Das bestehende Gebäude befindet sich mitten im Zentrum von Vaduz, zwischen der Städtle- und Aeulestrasse. Es reiht sich entlang der Städtlestrasse in eine Reihe von wichtigen Bauten ein, wie das Regierungs- und Landtaggebäude, welches im Süden den Auftakt bilden, das Landesmuseum, der Kunstraum Engländerbau, das Kunstmuseum und das Rathaus, welches nördlich den Abschluss bildet. Der zweigeschossige Sockelbau ist ortsbaulich parallel, entlang der Aeulestrasse platziert und springt auf dem Niveau Aeule markant zurück. Durch diesen Rücksprung bildet sich ein grosszügiger gedeckter Vorbereich zur Aeulestrasse, wo sich zukünftig der sekundärer Bibliothekseingang und die Anlieferung befinden. Auf Städtleniveau bildet der Sockel mit seiner L-Form und dem darüber schwebenden Hauptbaukörper, welcher um 90 Grad abgedreht ist, einen Platz, der sich zur Städtlestrasse hin öffnet.

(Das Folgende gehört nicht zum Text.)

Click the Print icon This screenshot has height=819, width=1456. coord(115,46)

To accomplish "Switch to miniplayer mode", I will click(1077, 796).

Ortsbaulich steht der Erhalt des bestehenden Gebäudes im Kontext zur Umgebung und die Ausbildung des öffentlichen Bibliotheksplatzes im Vordergrund. So wird beim Bibliotheksplatz die harte Trennung [Mauer] zur Städtlestrasse aufgehoben und mittels einer Treppenanlage mit Bepflanzung und Sitzstufen ein weicher Übergang gestaltet. Von diesem Bibliotheksplatz aus werden sämtliche Funktionen, wie Bibliothek, Lounge, Café Veranstaltungsraum, Büro und Tiefgarage erschlossen. Es entsteht ein grosszügiger mit Bäumen und Pflanzen begrünter Aussenraum, welcher das Städtle mit seiner hohen Frequentierung belebt. Beim Baukörper erfolgen neben der neuen Fassadengestaltung drei Eingriffe welche Funktional einen grossen Mehrwert bieten. So werden die neuen Funktionen, wie das Treppenhaus vom 1. Untergeschoss [Aeulestrasse] ins Erdgeschoss [Städtlestrasse], das repräsentative Treppenhaus vom Erdgeschoss ins Dachgeschoss und die WC-Anlagen auf den oberen Stockwerken aussen neben oder an das Gebäude angefügt. Dies ermöglicht im Innenraum die maximale Nutzung und Flexibilität der bestehenden Flächen.

Der Bibliotheksbau erhält ein neues Kleid. Eine gut gedämmte, hinterlüftete Gebäudehülle, welche mit Metall verkleidet wird und Anbauten aus Sichtbeton, welche die neuen Funktionen enthalten repräsentieren den öffentlichen Charakter der Bibliothek. Die Fensteröffnungen bestehen aus einer Vielzahl aneinandergereihten, grosszügigen Einzelfenstern, welche mit einem vorstehenden Metallrahmen eingefasst werden.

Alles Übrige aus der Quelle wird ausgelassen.